You can't say Rorschach Test frontman James Baker is a man of few words. To interview him is to perhaps know him--and pretty darned fast. He tells you a lot in a half-hour.

But that won't be a surprise to fans of this crunching, crushing Goth/Industrial wonder. Behind that coarse, primal scream of a voice lies a flood of lyrics as loud and as powerful as the band's sinister guitars and frenetically rumbling rhythm section. And behind Baker's lyrics is a guy whose life fuels the guttural techno-wizardry with all the piss and vinegar of a fire-and-brimstone preacher. In fact, he was an ordained minister for a while, an experience which jarred his soul so badly he now calls organized religion "corrupt." The result is a fiery sound and style that evokes Ministry and others in the Goth/Industrial world, but one where hope and honesty rule, rather than the oppressive, heroin-laden self-pity of many in that genre.

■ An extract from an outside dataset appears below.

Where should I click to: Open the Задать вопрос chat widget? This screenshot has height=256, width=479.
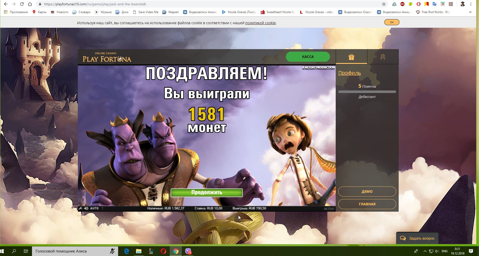coord(417,238)
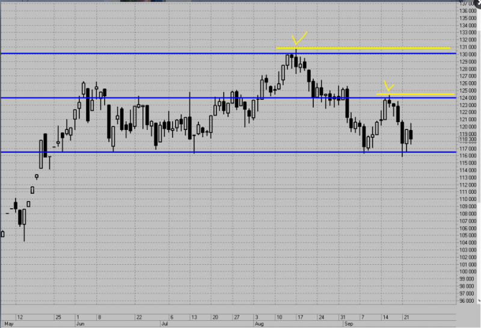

Baker's music is like an impressionistic smack in the head, a means to relay the strength of his lyrical convictions. And those lyrics have as much to do with hope as they do with simply pointing out what pisses him off, in an almost editorial fashion. There's another major difference between him and others in that genre as well. Although Rorschach Test has released three albums on major labels, those experiences have soured Baker so, that he now hocks his wares via the Internet.

Rorschach Test began in 1990 in Colorado. At the time, Baker said it was him, another member and a sequencer.

"I passed by a flyer on a telephone pole that advertised a band called Ministry," Baker said. "I was intrigued. I went and saw them, and that was the first time I saw sequencing integrated with a live set. I was blown away."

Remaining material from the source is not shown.